[E-Lang] Possession as Metaphor (was: Pet Extensions and such (was: what is good about E?))
Ken Kahn
kenkahn@toontalk.com
Thu, 2 Aug 2001 19:39:13 -0700
MarkM wrote:
> Yes. Jonathan Shapiro uses exactly this example to explain capabilities
at
> http://www.eros-os.org/essays/capintro.html#defn . I like it.
>
Thanks for the link. I was a bit surprised to read:
"Capabilities can be delegated. If you give your car key to me, you are
trusting me not to hand it to somebody else. If you don't want [sic] trust
me, you shouldn't hand me the key."
I would have thought you are trusting me to only hand the key to someone
that can be trusted at least much as I can be trusted with your car keys.
E.g. the valet may give the keys to another valet.
>
> The problem is indeed one of mapping the metaphor. The Toontalk lock/keys
> system you describe, as well as SPKI, are actually more key-like than
> capability-like. Toontalk and SPKI are being truer to this
> metaphor-for-capability systems than capabilities themselves are.
>
Well, ToonTalk birds are the true capabilities and differ from keys as you
described (except see below). The proposed ToonTalk keys are really a
special metaphor for some capabilities that debuggers need.

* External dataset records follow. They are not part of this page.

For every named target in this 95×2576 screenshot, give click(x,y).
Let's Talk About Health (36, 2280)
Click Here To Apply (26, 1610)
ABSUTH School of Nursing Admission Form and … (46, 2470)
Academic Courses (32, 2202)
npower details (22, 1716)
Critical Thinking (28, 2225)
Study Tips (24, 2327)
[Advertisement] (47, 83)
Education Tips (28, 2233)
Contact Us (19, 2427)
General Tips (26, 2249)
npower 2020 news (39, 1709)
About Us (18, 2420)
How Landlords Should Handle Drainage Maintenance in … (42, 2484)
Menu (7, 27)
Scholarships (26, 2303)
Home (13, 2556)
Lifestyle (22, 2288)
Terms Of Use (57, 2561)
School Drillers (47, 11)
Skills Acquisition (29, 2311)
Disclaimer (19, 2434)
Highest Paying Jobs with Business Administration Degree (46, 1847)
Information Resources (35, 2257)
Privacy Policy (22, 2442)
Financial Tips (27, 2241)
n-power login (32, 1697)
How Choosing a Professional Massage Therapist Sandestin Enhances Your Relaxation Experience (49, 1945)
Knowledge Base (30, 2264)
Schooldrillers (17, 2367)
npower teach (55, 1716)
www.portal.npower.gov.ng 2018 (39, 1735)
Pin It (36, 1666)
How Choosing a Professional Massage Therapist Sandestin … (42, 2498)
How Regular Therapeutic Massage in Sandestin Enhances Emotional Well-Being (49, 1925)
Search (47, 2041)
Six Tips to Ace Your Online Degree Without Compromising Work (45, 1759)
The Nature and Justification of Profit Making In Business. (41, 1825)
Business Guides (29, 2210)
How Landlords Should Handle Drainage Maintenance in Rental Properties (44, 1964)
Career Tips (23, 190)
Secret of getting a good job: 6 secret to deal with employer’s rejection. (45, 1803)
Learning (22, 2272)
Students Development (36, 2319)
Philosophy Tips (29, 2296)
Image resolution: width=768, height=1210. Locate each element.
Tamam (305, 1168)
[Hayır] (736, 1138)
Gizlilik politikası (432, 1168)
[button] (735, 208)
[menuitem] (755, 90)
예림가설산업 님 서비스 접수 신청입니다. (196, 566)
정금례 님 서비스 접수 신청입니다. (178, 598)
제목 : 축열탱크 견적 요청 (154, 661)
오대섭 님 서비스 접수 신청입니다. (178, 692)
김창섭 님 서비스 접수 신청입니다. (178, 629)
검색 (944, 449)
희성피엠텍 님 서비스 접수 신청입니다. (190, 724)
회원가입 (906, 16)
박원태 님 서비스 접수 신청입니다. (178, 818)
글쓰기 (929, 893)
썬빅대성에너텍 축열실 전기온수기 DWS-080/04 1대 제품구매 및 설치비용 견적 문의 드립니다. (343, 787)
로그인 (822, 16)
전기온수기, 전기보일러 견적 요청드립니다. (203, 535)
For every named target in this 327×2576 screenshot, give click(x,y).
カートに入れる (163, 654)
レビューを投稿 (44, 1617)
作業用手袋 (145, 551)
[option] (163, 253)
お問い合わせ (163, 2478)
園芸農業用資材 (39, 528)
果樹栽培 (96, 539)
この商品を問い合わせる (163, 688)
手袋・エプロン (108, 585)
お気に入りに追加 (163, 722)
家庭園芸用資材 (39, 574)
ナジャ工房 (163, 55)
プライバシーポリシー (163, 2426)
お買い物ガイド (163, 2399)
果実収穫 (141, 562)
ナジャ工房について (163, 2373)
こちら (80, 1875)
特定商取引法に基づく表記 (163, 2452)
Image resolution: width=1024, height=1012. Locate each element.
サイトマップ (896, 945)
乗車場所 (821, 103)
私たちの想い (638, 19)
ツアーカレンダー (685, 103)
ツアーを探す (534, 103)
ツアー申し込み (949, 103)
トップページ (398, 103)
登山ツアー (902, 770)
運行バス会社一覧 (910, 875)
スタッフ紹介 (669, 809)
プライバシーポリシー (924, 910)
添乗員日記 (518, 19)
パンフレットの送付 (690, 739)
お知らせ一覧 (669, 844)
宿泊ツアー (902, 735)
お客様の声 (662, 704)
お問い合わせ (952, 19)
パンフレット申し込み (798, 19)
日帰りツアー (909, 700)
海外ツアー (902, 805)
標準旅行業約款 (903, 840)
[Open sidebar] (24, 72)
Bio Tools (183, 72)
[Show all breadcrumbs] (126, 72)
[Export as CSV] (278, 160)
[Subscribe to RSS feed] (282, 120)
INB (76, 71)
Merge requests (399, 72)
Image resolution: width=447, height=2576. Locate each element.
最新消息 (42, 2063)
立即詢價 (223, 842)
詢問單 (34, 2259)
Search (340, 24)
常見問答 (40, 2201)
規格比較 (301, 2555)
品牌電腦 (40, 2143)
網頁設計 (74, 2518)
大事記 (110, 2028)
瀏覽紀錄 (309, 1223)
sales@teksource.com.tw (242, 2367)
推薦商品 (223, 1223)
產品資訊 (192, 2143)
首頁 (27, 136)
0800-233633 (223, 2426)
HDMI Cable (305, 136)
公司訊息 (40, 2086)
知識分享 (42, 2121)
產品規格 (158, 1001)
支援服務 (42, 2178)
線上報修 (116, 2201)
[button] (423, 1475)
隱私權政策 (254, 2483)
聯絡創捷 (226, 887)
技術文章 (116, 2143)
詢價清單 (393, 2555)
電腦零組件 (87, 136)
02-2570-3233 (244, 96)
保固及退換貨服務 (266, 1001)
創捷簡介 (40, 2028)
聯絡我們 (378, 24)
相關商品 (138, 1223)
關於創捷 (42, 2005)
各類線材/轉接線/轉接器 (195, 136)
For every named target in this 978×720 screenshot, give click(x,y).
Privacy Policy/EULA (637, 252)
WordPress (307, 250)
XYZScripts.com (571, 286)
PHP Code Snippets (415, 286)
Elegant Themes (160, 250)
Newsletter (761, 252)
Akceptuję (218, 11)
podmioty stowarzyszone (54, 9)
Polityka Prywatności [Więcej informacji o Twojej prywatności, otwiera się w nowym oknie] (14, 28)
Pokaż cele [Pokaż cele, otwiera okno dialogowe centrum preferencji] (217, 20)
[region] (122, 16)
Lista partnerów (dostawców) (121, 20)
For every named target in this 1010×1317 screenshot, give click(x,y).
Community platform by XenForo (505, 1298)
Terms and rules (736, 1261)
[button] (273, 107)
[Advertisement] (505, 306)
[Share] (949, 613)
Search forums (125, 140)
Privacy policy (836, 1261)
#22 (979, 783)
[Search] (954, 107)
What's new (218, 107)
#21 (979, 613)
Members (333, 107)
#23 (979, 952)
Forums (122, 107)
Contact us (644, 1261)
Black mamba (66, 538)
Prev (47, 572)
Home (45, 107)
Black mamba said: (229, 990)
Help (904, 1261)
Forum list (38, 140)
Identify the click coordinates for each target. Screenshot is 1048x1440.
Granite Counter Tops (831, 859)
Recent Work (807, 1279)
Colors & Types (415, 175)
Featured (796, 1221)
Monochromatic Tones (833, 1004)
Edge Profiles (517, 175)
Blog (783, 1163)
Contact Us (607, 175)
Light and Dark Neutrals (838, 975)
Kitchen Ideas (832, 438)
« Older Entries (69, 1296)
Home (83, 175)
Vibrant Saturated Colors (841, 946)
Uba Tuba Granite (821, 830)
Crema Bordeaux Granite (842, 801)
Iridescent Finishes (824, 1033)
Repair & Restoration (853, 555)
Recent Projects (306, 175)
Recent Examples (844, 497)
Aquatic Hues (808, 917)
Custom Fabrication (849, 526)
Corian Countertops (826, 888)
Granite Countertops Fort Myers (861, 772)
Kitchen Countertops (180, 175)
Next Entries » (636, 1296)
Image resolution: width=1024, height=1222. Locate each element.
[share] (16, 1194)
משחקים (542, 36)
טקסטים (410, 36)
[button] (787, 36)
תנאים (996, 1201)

A ToonTalk key
lets you inspect and alter a process. By default every process running
locally is inspectable (unlocked) and the proposed change would give you the
ability to lock things.
> What's the difference between capabilities and keys? Keys separate
> designation and authority. Houses and cars that you can't enter are still
> part of your world. In a key system, when you want to enter a house, you
> have to make two choices: "Of all the houses I might want to enter, which
> one do I wish to enter now (and where is it)?" and "Of these various keys
I
> have, which one should I use to enter the house?" The user logically
should
> only need to make one choice. In your key ring system, and SPKI's ambient
> authority, you select the house you want, and if you possess the needed
> authority, it will automatically be found and provided.
>
> In a capability system, to a potential user of the house, the key *is* the
> house. You interact with the house by interacting with the key, or with
> objects derived from interacting with the key. There are not two things
> being brought together. Whereas in a physical key system there are:
> designation (which house) and authority (keys).
>
> So, if both schemes reduce the user's burden to one choice, is there a
> difference? Yes, a huge one, and I think it's the basis for Alan's
concern
> about E-Speak2.2's POLA violating key rings. If the provision of
authority
> is automated, by selection from a large pool, then deputies can be
confused
> into, for example, using their own authority to take actions that they
> "thought" were being authorized by keys handed to them by their clients.
>
This difference applies as well to ToonTalk birds and the proposed keys. But
I don't think it is correct to say that a bird *is* or designates anything
else. A bird is a capability for communicating on some channel where some
service or services are presumed to be listening, but it isn't the thing it
communicates with. The receiving end of a communication channel and an
object need not be one-to-one (though I guess they are in E and actors).